Good Lord, what have I gotten myself into? I know what you’re going to say: “If you’re signed up for NaNoWriMo, what the *&^% are you doing writing blog posts? Get thee back to thy novel!”
Well, that’s a good point, but I’m trying for a little catharsis here about all the anxieties and insecurities this commitment is bringing up. Here’s a sampling of the self-sabotaging thoughts coming up for me:
- I haven’t done enough research.
- I haven’t done enough world building.
- I haven’t done enough character building.
- I’m not talented enough to pull off a decent novel.

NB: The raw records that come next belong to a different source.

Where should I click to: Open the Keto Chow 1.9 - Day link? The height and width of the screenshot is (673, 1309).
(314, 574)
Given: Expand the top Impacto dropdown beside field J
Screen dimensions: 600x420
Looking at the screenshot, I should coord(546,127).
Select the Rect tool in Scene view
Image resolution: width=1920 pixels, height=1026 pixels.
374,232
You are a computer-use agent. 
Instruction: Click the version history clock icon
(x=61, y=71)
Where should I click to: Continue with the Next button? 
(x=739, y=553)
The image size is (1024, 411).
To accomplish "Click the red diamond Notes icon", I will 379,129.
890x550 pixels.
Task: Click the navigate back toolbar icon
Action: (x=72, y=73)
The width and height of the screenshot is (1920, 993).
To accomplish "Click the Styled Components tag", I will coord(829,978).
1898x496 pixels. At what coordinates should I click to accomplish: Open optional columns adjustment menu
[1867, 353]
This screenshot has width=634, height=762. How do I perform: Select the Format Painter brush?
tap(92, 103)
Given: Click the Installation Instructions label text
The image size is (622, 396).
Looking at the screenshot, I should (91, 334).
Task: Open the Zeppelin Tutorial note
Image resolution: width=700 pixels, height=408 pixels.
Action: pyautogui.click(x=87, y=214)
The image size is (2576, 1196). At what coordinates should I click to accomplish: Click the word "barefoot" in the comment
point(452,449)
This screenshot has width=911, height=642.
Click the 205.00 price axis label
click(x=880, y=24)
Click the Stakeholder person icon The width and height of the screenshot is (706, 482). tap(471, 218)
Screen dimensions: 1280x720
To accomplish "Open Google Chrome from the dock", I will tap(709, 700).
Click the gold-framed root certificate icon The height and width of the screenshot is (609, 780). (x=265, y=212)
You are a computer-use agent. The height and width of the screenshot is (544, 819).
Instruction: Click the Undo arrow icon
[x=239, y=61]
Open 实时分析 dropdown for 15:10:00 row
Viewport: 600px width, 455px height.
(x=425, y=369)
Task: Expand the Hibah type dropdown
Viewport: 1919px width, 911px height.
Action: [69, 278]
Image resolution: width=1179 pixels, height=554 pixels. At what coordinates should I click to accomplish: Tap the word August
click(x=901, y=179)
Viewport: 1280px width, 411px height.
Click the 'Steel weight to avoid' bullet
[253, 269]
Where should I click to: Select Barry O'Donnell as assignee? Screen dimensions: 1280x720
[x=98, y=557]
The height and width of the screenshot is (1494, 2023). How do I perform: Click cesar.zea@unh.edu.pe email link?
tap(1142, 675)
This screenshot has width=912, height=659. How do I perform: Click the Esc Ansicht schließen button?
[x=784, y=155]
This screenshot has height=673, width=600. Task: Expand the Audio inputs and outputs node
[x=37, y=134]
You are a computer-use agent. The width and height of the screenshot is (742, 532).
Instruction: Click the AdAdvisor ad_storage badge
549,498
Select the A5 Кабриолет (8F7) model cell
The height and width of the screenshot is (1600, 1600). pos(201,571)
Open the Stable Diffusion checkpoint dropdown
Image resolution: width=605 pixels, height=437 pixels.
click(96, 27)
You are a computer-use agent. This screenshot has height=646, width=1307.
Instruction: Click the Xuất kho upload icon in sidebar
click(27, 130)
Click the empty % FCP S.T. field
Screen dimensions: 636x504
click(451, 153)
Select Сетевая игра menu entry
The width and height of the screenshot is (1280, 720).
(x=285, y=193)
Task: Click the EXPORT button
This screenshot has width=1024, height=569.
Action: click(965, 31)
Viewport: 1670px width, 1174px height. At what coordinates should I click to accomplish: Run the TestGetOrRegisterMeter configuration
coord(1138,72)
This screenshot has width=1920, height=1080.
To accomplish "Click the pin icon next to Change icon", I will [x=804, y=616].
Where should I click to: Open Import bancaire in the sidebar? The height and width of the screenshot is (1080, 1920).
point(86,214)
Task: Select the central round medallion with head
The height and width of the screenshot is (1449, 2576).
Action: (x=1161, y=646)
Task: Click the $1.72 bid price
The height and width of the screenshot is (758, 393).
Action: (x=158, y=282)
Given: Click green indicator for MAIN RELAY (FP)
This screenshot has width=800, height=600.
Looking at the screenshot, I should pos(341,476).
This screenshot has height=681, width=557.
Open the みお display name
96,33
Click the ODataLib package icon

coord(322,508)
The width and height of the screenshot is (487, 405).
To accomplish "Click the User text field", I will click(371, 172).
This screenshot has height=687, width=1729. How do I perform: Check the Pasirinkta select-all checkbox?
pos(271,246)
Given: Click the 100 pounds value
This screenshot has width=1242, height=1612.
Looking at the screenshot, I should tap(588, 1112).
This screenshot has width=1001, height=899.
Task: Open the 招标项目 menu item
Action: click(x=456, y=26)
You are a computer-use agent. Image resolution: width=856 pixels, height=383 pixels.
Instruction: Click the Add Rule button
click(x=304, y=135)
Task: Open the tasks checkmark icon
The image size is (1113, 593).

- I’ve made this thing way too complicated.
- I don’t have an outline.
- It’s selfish to work on this when I have a baby at home. It takes too much of my time and mental energy away from her.
- I’m behind.
- What I wrote last night is straight-out crap!
- I’ll never make the word count.
In looking at these, aside from the guilty thought about my daughter, which does not hold up to reality-testing scrutiny, since I would of course drop everything if she really needed me, I can see that all the other thoughts really amount to the belief: “I’m no good.” Or maybe more specifically: “I’m not perfect, therefore I’m no good, therefore it’s better not to try.”
Well, F you, perfectionism! I hereby give myself permission to:
- Explore through writing the story.
- Write crappy stuff.
- Not make the word count, as long as I complete at least four pomodoros of writing each day, or two on Saturday and Sunday.
- Be a mom who takes care of her own needs and wants as well as her daughter’s.
- And oh the unthinkable: Enjoy myself!
One last thing I’ll note before getting back to those pomodoros (if you don’t know what the heck I’m talking about, see here) is that I was going to blame my internal editor for stalling me, and pronounce, “Get Behind Me, Editor.” And yes, my editor is wanting to stop after every other sentence and revise, which is part of why I’m doing NaNoWriMo, to get out of this habit or at least be able to write in a different way. But the my editor likes to edit, and for him (it feels like a him, although I’m a her) to edit, I have to write; thus it’s not my editor who is really holding me back, stopping me from even starting. It’s this bee-otch Queen Perfectionism inside me who wants to rot my soul with inaction. Down with her, I say again, and back to the real writing at hand . . . fellow WriMos: who’s with me??